LA LIBELLULE DE M. ISMAEL
Lorsque la nuit tombe comme un rideau, les néons de la terrasse s'allument.
Une libellule au corps effilé et aux ailes palpitantes s'envole, irrésistiblement
attirée par la lumière crue qui se déverse dans le noir. Elle se frotte, amoureuse, contre
la lampe ; la chaleur la repousse ; elle revient, dansante, têtue, comme si en s’approchant
au plus près, elle pourrait devenir scintillante ! Alors elle se suspend à son rêve, à son
envie ; tourne autour de la lumière, la frôle encore et encore, se pose ; ses ailes battent
l'air, grincent et elle repart, chauffée mais pas échaudée, courageuse toujours.
Un lézard a remarqué le ballet, le dialogue adorateur de la libellule à la lumière.
Il se cache et attend le passage de son dîner ! La libellule, affamée de brillance, revient
à la charge, rôde, tourbillonne, légère, inconsciente et se pose. Le lézard s'élance, tente
de la happer mais d'un coup d'aile adroit, elle se dégage et parvient à fuir, à s'échapper.
S'échapper certes, mais la libellule n'est pas prudente ou du moins son désir est plus
puissant que la peur. Alors elle y retourne, le lézard est toujours là...

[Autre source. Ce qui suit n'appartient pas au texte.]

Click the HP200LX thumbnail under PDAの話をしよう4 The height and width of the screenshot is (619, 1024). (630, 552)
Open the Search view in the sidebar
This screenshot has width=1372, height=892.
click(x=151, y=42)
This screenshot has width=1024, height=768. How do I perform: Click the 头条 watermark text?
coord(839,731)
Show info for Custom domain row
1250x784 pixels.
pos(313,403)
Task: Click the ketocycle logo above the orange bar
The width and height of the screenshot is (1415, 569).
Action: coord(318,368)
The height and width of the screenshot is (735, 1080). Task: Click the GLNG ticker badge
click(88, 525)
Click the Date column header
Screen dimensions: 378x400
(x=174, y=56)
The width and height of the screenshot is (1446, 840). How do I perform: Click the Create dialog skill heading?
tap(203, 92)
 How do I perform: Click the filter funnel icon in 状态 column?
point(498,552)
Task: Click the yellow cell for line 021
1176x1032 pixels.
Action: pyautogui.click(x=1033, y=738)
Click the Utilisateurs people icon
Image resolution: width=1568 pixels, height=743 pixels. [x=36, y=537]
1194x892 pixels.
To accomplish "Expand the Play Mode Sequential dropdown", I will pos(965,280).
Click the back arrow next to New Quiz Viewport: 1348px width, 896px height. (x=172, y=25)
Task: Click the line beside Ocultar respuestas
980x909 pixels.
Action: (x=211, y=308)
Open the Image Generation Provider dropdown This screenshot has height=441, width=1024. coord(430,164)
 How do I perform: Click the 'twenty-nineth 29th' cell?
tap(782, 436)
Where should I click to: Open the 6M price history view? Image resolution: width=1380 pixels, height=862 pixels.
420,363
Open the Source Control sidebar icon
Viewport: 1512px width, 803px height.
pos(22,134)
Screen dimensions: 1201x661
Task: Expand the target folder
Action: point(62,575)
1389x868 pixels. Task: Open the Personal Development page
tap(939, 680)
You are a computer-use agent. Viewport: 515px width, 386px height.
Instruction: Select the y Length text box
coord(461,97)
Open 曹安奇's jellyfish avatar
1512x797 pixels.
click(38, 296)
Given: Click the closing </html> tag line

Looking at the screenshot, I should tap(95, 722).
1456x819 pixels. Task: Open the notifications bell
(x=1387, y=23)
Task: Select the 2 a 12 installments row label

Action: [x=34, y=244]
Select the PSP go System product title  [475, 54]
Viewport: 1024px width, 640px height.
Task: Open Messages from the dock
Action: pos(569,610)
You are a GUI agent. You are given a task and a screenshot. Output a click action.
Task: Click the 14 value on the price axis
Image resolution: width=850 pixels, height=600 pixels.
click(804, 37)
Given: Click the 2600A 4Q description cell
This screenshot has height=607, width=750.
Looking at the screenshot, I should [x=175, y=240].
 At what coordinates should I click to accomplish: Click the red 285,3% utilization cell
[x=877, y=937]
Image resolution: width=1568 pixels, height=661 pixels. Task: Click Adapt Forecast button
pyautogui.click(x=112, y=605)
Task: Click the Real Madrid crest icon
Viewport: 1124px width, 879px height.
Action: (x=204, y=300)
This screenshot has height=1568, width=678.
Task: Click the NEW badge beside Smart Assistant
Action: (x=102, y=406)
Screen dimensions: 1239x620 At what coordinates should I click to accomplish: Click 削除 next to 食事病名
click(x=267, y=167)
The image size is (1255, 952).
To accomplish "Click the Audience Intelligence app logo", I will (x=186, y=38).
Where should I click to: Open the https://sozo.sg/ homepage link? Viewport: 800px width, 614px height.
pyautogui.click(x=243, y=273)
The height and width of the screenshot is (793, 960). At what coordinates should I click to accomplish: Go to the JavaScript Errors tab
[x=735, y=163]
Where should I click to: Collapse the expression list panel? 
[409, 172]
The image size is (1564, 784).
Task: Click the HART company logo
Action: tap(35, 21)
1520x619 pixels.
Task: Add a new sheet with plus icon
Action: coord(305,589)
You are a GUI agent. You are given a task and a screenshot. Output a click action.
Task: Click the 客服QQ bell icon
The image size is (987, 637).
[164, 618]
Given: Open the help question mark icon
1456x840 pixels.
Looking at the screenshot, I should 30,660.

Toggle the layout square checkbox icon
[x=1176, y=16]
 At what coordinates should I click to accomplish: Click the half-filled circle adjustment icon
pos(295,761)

Ce jeu infernal va durer toute la nuit. Du fond de mon lit, j'entends les ailes de la
libellule battre le tube lumineux, j'imagine l'impatience du lézard, puis le silence...
Le lendemain matin, la lumière s'est éteinte, le lézard a disparu, le cadavre de la
libellule gît sur le carrelage de la terrasse, dévoré par des fourmis...
Match nul …. sauf pour les fourmis !!!